The difference is material. According to the Budget Economic and Fiscal Update, net core Crown debt is forecast to reach 54 per cent in 2023/24 but a much lower 37 per cent if the Super Fund is included. If National is ideologically opposed to the fund, it should promise to divest it rather than play accounting tricks.
The proposed Infrastructure Bank risks being worse. According to National, the Government would put a "nominal amount of equity capital" into the bank. The bank would then borrow on the debt markets, including 30- to 50-year bond issues.
The question is whether these would be included as liabilities for the purpose of calculating net core Crown debt. They would not normally be for a Crown Financial Institution, although after media criticism yesterday Goldsmith said it would be his policy to include any Crown borrowing by the Infrastructure Bank in net core Crown debt calculations.
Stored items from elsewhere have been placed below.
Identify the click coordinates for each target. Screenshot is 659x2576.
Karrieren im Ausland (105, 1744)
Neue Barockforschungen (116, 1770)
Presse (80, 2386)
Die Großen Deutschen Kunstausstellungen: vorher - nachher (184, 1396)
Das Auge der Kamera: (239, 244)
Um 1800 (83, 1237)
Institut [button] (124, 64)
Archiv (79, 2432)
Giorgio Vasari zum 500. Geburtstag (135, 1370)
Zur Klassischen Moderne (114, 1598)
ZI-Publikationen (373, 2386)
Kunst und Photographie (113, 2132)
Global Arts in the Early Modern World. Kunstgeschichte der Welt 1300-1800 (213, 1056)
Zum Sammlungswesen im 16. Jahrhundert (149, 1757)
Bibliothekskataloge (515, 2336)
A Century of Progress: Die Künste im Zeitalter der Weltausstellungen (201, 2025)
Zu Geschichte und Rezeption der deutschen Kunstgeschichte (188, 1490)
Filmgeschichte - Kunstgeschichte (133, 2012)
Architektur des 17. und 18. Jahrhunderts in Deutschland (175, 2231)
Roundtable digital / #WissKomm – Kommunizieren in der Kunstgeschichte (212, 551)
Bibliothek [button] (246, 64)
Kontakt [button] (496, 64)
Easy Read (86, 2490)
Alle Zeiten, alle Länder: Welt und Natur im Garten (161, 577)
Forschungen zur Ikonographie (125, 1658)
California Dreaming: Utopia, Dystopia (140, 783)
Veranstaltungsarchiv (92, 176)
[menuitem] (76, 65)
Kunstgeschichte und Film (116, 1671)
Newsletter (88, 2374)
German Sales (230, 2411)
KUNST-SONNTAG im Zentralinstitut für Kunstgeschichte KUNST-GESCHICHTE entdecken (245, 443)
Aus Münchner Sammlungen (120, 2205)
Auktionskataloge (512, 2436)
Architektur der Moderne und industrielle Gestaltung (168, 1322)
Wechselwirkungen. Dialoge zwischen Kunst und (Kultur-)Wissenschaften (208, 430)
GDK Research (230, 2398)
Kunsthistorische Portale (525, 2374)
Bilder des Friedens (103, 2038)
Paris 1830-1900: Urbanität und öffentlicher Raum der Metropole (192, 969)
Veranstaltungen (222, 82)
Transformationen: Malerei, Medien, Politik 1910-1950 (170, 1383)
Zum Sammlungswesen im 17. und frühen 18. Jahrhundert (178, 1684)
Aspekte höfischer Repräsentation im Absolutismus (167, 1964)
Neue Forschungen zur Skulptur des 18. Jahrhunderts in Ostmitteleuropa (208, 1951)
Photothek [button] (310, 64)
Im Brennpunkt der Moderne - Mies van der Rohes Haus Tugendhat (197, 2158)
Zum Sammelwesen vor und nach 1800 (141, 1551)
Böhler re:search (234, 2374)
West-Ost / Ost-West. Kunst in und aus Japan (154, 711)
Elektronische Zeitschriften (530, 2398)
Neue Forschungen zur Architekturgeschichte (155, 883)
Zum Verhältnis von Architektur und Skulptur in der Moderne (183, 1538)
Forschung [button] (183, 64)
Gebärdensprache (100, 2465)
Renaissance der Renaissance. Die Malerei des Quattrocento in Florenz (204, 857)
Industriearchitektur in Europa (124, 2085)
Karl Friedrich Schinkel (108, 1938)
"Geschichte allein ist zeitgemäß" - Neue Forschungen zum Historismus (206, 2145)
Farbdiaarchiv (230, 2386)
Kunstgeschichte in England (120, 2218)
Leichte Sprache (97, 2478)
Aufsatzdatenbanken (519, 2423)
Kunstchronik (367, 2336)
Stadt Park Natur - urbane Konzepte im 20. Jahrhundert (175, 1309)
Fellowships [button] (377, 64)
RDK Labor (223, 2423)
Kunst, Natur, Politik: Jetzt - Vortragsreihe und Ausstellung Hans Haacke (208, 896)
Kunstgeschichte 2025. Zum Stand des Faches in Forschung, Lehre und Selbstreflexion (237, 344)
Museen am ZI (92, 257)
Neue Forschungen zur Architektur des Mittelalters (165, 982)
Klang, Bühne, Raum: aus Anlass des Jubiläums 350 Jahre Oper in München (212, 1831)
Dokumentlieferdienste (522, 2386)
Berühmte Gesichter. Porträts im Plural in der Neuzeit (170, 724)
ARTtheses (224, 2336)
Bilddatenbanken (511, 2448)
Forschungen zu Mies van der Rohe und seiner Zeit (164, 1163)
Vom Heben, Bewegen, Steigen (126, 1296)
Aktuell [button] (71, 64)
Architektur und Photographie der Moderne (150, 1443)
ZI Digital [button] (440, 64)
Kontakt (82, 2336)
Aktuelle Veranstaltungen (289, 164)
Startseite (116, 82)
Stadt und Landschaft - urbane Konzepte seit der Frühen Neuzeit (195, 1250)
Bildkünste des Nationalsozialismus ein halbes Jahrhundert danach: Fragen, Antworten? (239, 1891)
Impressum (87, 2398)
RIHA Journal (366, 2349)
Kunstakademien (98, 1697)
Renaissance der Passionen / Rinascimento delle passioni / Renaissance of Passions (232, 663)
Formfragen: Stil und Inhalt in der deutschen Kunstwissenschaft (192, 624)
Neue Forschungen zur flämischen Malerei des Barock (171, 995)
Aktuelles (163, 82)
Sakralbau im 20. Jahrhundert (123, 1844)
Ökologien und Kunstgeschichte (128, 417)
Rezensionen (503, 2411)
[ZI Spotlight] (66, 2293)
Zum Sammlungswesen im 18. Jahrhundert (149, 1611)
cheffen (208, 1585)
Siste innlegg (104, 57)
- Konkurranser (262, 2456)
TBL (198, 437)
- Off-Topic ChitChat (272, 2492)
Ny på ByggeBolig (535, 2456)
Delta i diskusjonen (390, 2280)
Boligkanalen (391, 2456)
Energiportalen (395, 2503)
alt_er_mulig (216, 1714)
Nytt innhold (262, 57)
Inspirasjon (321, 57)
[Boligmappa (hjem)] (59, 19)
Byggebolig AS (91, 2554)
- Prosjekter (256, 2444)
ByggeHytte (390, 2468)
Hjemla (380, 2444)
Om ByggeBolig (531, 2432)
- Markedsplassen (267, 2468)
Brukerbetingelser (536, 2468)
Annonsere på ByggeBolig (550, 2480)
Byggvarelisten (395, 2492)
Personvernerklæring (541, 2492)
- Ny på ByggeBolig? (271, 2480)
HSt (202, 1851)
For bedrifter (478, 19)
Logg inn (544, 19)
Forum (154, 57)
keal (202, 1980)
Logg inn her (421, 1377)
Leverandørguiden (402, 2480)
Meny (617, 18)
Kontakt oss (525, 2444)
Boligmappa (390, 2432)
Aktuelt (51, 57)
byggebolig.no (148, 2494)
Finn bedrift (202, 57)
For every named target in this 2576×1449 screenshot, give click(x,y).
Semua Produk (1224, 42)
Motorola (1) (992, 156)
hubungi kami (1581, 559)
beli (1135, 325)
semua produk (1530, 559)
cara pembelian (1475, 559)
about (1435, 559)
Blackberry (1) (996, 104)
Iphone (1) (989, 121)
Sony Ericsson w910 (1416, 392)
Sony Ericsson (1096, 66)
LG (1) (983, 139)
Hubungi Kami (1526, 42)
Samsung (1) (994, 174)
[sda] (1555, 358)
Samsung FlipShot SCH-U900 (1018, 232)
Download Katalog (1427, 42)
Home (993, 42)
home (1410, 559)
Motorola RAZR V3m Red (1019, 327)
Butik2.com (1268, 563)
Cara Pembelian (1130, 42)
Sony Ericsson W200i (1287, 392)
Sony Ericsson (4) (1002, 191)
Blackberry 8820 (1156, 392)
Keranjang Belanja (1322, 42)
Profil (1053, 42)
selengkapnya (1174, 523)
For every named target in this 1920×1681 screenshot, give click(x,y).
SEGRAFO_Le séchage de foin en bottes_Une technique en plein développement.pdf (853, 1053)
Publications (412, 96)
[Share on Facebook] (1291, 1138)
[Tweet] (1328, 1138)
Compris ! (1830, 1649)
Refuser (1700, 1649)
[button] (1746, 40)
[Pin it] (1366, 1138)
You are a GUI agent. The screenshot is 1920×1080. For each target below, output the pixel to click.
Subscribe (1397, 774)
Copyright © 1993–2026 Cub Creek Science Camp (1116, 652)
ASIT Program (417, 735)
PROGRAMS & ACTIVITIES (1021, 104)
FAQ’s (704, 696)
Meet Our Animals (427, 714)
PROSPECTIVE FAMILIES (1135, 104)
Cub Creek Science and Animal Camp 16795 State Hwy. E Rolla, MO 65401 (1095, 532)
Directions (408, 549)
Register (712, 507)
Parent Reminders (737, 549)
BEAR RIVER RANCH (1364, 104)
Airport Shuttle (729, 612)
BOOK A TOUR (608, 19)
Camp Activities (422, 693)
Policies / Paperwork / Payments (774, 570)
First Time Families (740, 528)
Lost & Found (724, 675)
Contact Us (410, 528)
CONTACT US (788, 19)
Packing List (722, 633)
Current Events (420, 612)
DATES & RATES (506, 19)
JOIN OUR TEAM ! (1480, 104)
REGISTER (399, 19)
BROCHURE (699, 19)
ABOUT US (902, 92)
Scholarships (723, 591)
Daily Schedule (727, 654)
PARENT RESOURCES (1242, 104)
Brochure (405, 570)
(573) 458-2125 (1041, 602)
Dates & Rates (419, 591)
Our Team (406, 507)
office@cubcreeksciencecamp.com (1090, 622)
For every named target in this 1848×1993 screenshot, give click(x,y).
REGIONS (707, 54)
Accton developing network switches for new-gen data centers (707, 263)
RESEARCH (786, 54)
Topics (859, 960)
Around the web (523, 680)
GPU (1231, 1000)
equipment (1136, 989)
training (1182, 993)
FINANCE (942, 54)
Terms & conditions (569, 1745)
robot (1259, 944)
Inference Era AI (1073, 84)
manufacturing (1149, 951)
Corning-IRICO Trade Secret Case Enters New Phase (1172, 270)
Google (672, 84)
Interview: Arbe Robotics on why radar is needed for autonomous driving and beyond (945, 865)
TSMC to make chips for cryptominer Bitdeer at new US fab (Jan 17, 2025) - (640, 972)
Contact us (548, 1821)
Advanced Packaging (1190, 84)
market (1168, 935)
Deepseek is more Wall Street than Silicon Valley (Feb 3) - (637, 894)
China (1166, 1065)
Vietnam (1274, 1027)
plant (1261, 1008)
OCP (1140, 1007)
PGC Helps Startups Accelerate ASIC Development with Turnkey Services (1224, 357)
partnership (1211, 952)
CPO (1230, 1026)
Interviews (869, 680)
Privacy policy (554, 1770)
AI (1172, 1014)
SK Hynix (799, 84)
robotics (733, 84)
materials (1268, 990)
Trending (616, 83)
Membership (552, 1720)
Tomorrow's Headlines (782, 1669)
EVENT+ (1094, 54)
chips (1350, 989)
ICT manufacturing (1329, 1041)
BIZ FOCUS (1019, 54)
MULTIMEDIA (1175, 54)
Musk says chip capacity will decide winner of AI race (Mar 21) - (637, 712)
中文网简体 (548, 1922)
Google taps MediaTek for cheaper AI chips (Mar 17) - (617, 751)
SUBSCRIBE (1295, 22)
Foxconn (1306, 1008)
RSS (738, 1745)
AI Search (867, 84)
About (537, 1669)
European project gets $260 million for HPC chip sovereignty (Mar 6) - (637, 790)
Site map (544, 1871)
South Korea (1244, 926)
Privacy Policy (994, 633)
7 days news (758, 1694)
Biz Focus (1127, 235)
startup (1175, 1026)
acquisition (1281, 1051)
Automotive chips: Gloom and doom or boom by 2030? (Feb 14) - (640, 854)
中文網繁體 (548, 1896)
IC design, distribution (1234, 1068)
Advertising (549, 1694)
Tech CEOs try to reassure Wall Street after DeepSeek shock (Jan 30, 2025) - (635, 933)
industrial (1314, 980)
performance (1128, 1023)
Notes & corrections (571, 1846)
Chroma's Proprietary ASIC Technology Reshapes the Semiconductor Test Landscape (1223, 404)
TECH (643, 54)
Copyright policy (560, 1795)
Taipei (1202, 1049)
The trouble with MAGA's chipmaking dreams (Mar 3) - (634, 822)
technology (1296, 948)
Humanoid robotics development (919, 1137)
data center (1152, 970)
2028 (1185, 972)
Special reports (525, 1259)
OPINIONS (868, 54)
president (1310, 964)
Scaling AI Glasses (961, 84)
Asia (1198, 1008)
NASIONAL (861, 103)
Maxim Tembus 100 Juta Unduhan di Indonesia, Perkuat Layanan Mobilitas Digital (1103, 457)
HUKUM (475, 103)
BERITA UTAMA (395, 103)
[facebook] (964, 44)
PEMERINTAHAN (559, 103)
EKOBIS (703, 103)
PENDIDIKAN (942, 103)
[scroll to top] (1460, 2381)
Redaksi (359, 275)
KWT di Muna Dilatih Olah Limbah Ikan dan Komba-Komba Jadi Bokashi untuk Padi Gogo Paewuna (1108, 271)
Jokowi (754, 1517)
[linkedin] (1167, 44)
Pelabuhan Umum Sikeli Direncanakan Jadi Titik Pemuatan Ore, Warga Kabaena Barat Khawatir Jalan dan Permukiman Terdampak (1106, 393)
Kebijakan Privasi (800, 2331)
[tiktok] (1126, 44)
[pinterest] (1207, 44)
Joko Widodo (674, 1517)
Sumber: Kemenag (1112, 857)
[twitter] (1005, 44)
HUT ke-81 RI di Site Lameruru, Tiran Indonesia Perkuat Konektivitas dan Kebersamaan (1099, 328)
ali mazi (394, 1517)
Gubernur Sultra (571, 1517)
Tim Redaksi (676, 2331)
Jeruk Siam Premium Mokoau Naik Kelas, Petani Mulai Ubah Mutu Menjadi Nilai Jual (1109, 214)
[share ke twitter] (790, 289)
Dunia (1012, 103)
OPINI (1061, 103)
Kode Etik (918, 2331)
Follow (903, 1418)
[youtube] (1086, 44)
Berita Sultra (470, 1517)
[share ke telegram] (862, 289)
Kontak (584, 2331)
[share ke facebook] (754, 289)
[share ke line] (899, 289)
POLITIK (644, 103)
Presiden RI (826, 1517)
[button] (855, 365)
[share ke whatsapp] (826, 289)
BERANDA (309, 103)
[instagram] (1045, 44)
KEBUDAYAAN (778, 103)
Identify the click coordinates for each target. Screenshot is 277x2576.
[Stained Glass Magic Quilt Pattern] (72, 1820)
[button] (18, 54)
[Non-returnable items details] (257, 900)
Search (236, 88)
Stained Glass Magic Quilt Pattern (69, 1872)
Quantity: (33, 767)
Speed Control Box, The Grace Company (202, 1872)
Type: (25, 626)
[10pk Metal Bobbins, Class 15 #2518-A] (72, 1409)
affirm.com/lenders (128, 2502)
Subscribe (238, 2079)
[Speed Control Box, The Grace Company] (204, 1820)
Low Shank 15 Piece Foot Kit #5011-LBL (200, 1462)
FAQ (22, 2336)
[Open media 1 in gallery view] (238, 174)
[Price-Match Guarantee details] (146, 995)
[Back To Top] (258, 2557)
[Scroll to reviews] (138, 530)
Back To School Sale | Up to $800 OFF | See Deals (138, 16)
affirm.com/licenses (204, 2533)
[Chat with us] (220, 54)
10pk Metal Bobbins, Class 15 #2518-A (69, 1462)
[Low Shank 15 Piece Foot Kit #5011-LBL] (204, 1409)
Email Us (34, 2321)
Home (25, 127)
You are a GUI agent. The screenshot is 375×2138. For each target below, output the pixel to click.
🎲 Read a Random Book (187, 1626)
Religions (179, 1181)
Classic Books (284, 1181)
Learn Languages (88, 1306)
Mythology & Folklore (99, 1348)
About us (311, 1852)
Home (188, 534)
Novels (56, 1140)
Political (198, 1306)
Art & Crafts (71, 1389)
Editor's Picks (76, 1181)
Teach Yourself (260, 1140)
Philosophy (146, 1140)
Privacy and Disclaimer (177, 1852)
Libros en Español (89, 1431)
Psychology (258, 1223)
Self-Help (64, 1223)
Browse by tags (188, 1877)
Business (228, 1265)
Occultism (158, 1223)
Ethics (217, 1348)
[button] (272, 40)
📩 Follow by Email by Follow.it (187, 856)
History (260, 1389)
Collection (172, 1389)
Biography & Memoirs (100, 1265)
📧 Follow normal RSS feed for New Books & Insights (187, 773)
In one sense, this may be academic in that it makes little difference how National plans to fund essential projects like its promised expressways linking Whangārei, Auckland, Hamilton and Tauranga, as long as it does get on and build them.
But if cute accounting is to be used to manipulate the measures of Crown debt, it would mean the end of the spirit of the financial disclosure regime first legislated for in Ruth Richardson's Fiscal Responsibility Act — which, in the long run, was perhaps the most important economic reform of the 1990s.
We'd risk heading back to Muldoonery. And the tragedy is that it would be National, more recently the party of sound fiscal management, who would be taking us there.
- Matthew Hooton is an Auckland-based PR consultant, whose clients have included the National and Act parties. These views are his own.